OpenPyXL - ReadOnly: How to skip empty rows without knowing when they occur? - python

i'm pretty new to programming so please bear with me if my code is not nice and the answer is too obvious. :)
I want to parse an excel file into a directory so i can later access them via key. I won't know how the excel file will be structured before parsing it. So I can't just code it that way to skip a certain empty row since they will be random.
For this, i am using Python 3 and OpenPyXl (Read Only).

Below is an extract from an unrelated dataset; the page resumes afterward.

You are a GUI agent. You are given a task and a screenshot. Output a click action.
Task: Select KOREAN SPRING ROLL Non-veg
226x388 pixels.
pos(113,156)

This is my code:
from openpyxl import load_workbook
import pprint
# path to file
c = "test.xlsx"
wb = load_workbook(filename=c, read_only=True, data_only=True)
# key for directory
data = {}
# list of worksheet names
wsname = []
# values in rows per worksheet
valuename = []
# took this odd numbers since pprint organizes the numbers weird when 1s and 10s are involved
# counter for row
k = 9
# counter for column
i = 10
# splits name of xlsx - file from .xlsx
workbook = c.split(".")[0]
data[workbook] = {}
for ws in wb.worksheets:
# takes worksheet name and parses it into the wsname list
wsname.append(ws.title)
wsrealname = wsname.pop()
worksheet = wsrealname
data[workbook][worksheet] = {}
for row in ws.rows:
k += 1
for cell in row:
# reads value per row and column
data[workbook][worksheet]["Row: " + str(k) + " Column: " + str(i)] = cell.value
i += 1
i = 10
k = 9
pprint.pprint(data)
And with this i get output like this:
{'test': {'Worksheet1': {'Row: 10 Column: 10': None,
'Row: 10 Column: 11': None,
'Row: 10 Column: 12': None,
'Row: 10 Column: 13': None,
'Row: 11 Column: 10': None,
'Row: 11 Column: 11': 'Test1',
'Row: 11 Column: 12': None,
'Row: 11 Column: 13': None}}}
Which is the Output i want, despite the fact they i want to skip in this example the whole Row 10, since all values are None and therefore empty.
As mentioned, I don't know when empty rows will occur so I can't just hardcode a certain row to be skipped. In Read Only Mode, if you print(row) there will be just 'EmptyCell' in the row like this:
(<EmptyCell>, <EmptyCell>, <EmptyCell>, <EmptyCell>)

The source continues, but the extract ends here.